Diventa attuale il contesto di questo film. All'improvviso.
Ancor più penetrante se si pensa che Eastwood ha raccontato una realtà senza aggiungere moniti o messaggini di sorta: la storia sta lì, nuda e vera e realmente accaduta, senza che si possa fare nulla per cambiarla, senza che lo spettatore possa aggiungere qualcosa di presuntuosamente proprio.
E il filo rosso che unisce i fatti di Charlie Hebdo e la vita di Chris Kyle è assimilabile in un solo punto: il nostro modello di vita. I morti del settimanale ne rappresenta(va)no l'essenza estrema, perché il nostro modello di vita glielo consentiva; disegnare, fare satira, passare il tempo cioè a cazzeggiare sulle nostre contraddizioni, sulle nostre inutili inutilità.
Chris Kyle, invece, rappresenta l'estremo difensore di questo modello. Il primo baluardo in difesa del nostro diritto di cazzeggiare.
Può piacere o non piacere, ma le cose stanno così.

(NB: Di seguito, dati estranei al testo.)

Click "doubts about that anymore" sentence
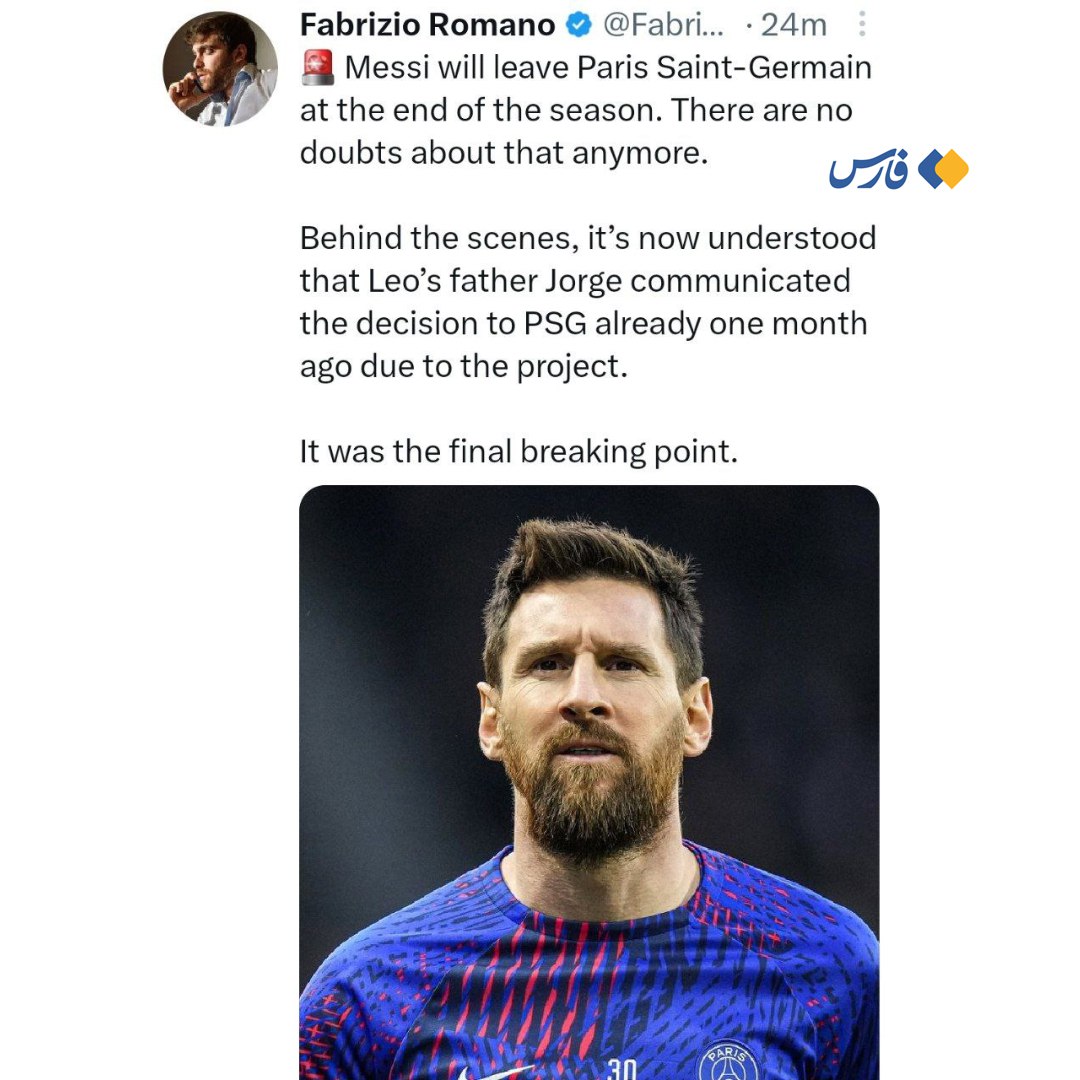1080x1080 pixels. coord(503,153)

Onestamente, non conoscevo la vicenda - soprattutto il tristo epilogo: ho potuto, quindi, godermi al meglio l'intera parabola narrativa senza perdermi dietro a preventive analisi tecniche ed estetiche. Certo, il film soffre di "troppa" asciuttezza; si sente, poi, un tentativo di evitare l'agiografia ad ogni costo, soprattutto perché i supermacho reali hanno stancato, relegati ormai - e necessariamente - nelle tutine dei supereroi... però si percepisce nitidamente il crescendum del disagio psicologico del nostro erore, in tutta la disarmante semplicità delle sue possibilità culturali.
Già...
Chris Kyle, cioè, non fa ragionamenti a colpi di Proust, di dotte enunciazioni, di salottiere mistificazioni. Chris Kyle difendeva un modello e difenderà poi le vittime che difendono questo modello. Il suo è un altruismo da soldato, e da soldato dovrà necessariamente morire.
Grande fotografia.
Intrigante la scelta di non incastonare musica nella colonna sonora: l'eccellente epilogo di Morricone dirà tutto (curiosamente non originale: preso, cioè, da uno spaghetti "minore").